Written by Ellis Heasley
Sludge, noise, doom, screamo… Brighton’s Aerosol Jesus promises a lot for their second EP Survive, but, to be fair to them, all that and more is there over the record’s 24-minute runtime. Its five tracks, whose titles spell out the phrase ‘Cowards Survive, Others Just Drown’, go to a lot of different musical places – all of which are utterly nasty and devoid of joy.
Survive insists on its listeners attention from its very first seconds. Opener Cowards explodes straight into abrasive sludgy riffing as vocalist Oli Melville lets out a deranged cry of the song’s title. It kicks off an apocalyptically heavy and almost sadistically violent couple of minutes that definitely evoke the wild, sludgy noise metal of a band like Will Haven. Things die down a bit after it for the EP’s second and title track. This one starts with a slow and ominous guitar before the rest of the band come in for something more thoughtful and doomy. It’s definitely less chaotic than its predecessor but no less heavy. We get the first real glimpse of Aerosol Jesus’ screamo influences around the three-minute mark when the band launch into a section the likes Orchid would be proud of. This is broadly where they stay for the rest of the track, although they still throw in a healthy dose of sludge.
Melville is definitely the obvious and central star throughout Survive.
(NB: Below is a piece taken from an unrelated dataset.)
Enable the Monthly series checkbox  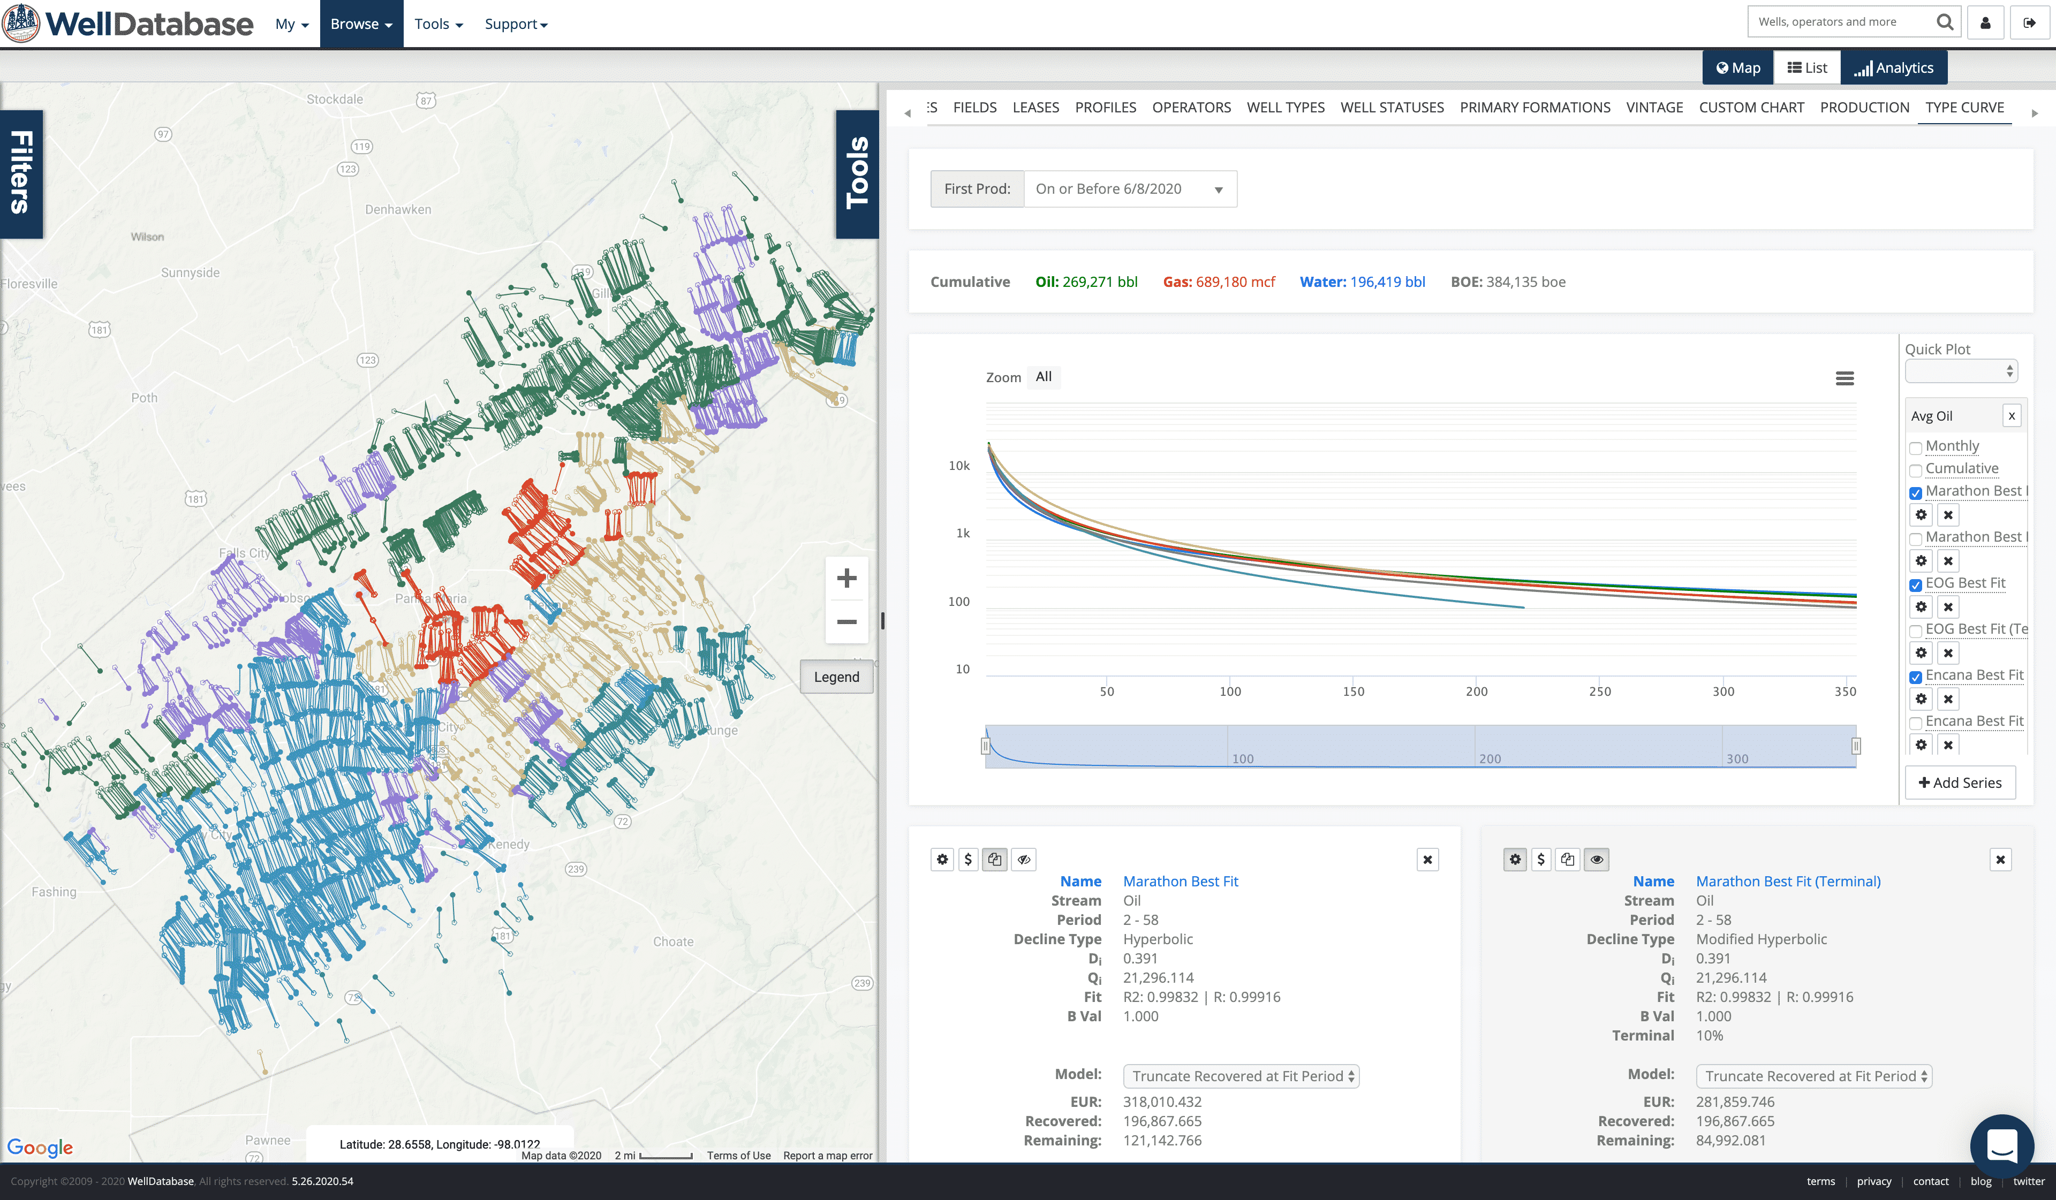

For this record, the Aerosol Jesus frontman sought to focus on mental health issues, specifically by detailing panic attacks, personal failures, and ongoing struggles. Unsurprisingly, this provides fuel for some pretty bleak stuff that makes for a great match with the band’s music. Melville shines – if you can call it that – all over this record, but few tracks illustrate his range and ability as well as the EP’s third, Others. Here, he starts the track with dour spoken vocals as the band provides a gathering storm of noise behind him. Eventually, this gives way to tortured howling screams which sit atop a suffocating sludge which draws firm Neurosis comparisons.
As punishing as Survive is, the band are kind enough to give listeners a break of sorts on fourth track Just. This one features clean guitars, swelling cymbals and distant atmospherics which back a miserable Melville as he delivers a despondent spoken monologue. While the song does get progressively noisier, this relative break is definitely a good move. Crucially, it prevents the record from becoming utterly overwhelming in its savagery, even if it is still very bleak.
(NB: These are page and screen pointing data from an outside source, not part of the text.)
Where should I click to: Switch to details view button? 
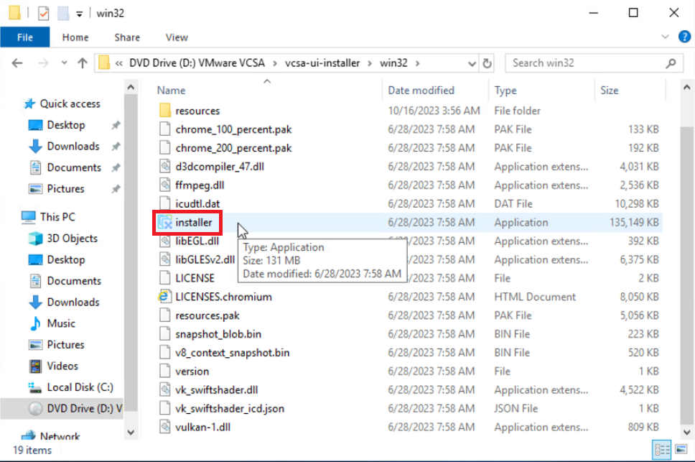(x=661, y=451)
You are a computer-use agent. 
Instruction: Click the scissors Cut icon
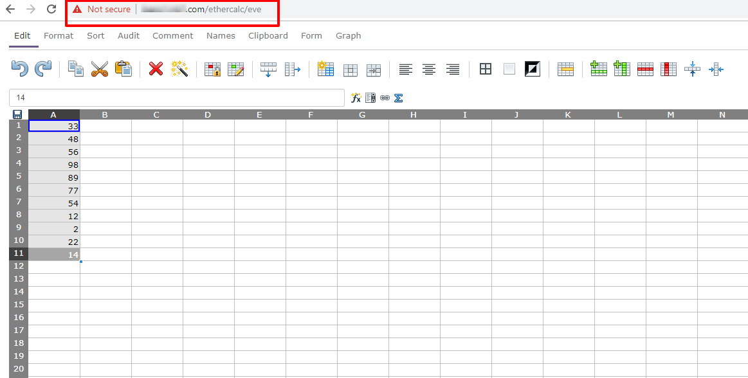(99, 69)
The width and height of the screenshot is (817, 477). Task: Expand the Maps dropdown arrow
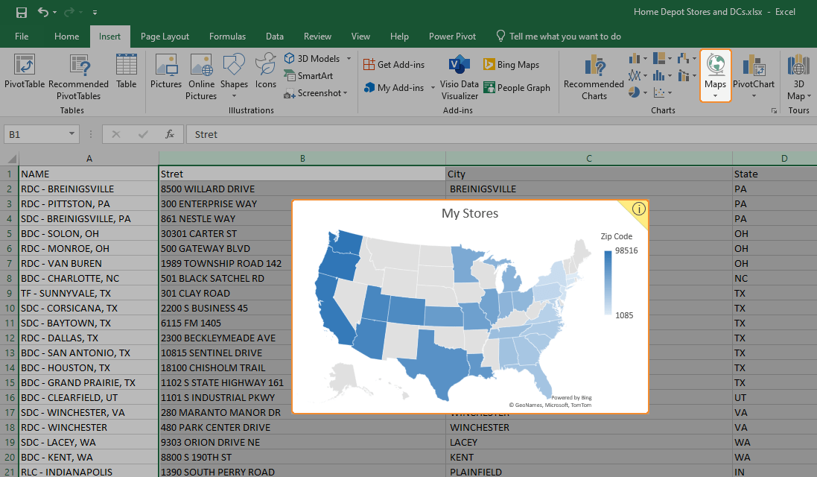click(715, 95)
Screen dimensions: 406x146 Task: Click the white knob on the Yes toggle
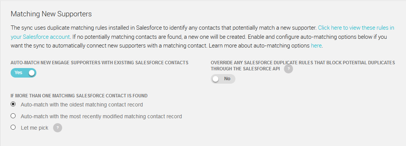pos(31,73)
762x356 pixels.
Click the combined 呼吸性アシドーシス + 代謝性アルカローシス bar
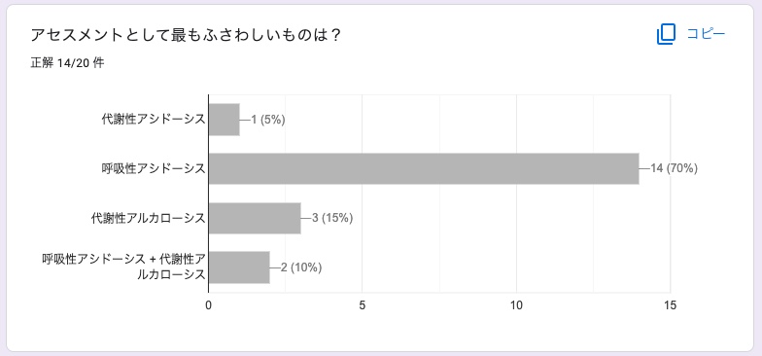coord(239,267)
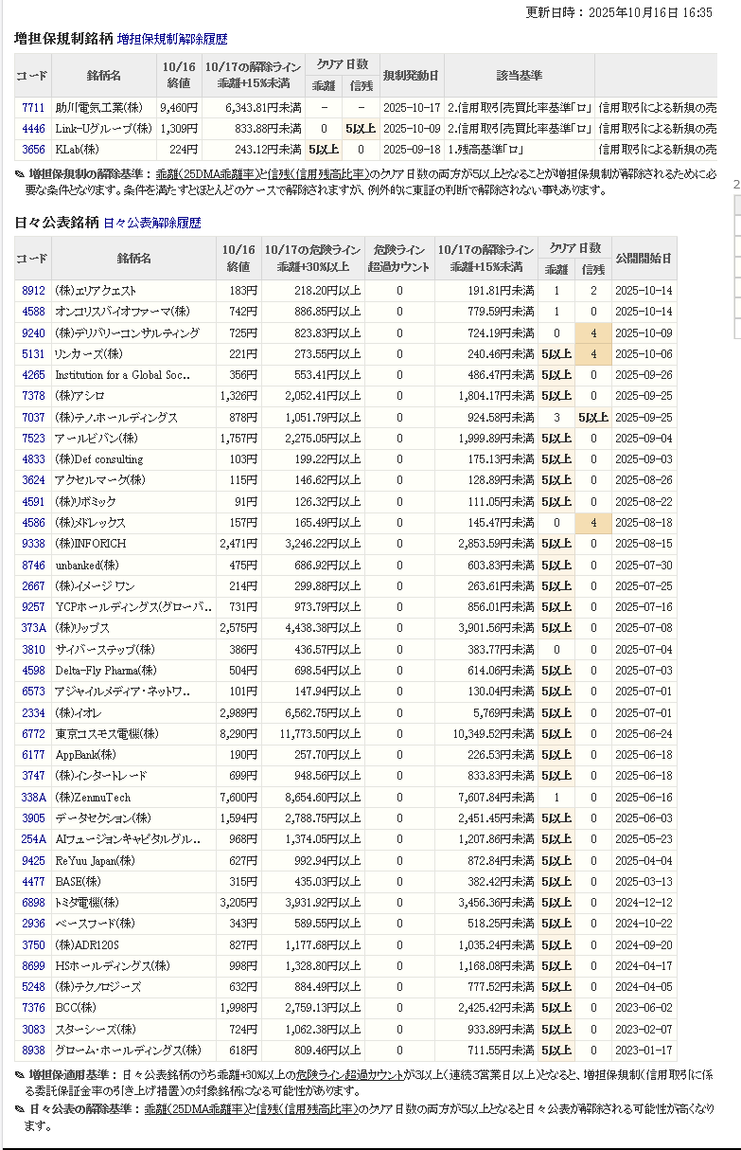
Task: Open stock code 8912 エリアクエスト
Action: click(33, 291)
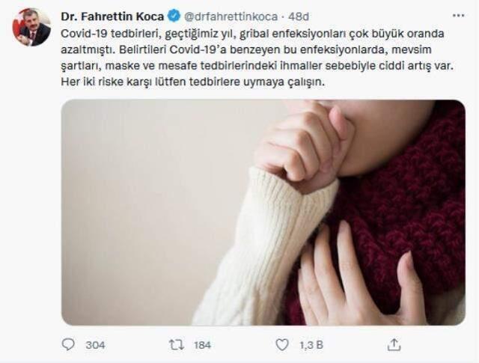Screen dimensions: 479x363
Task: Click the white sweater sleeve in photo
Action: (247, 247)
Survive is excellent from start to finish, but Aerosol Jesus arguably save the best till last with its devastating closing track, Drown. It features guest vocals from Tanya Byrne of doom legends Bismuth, who trades repeated tortured cries of (You are watching me drown) with Melville over absolutely crushing doom. Once again, it’s punishing, nasty stuff which finally ends with a couple of minutes of more gentle clean guitars and softer drums that definitely leans into shoegaze territory.
Overall, Survive is surely one of the best EPs of the year so far. While the band obviously marry a lot of different things together in a relatively short space of time, it’s only jarring when they want it to be. There’s definitely a good flow here, and a consistent sense of identity which runs through all the territory Aerosol Jesus chart on the record. Most of all, it’s an EP that’s sure to be a sight to behold in a live setting if and when the band get a chance to share it with us.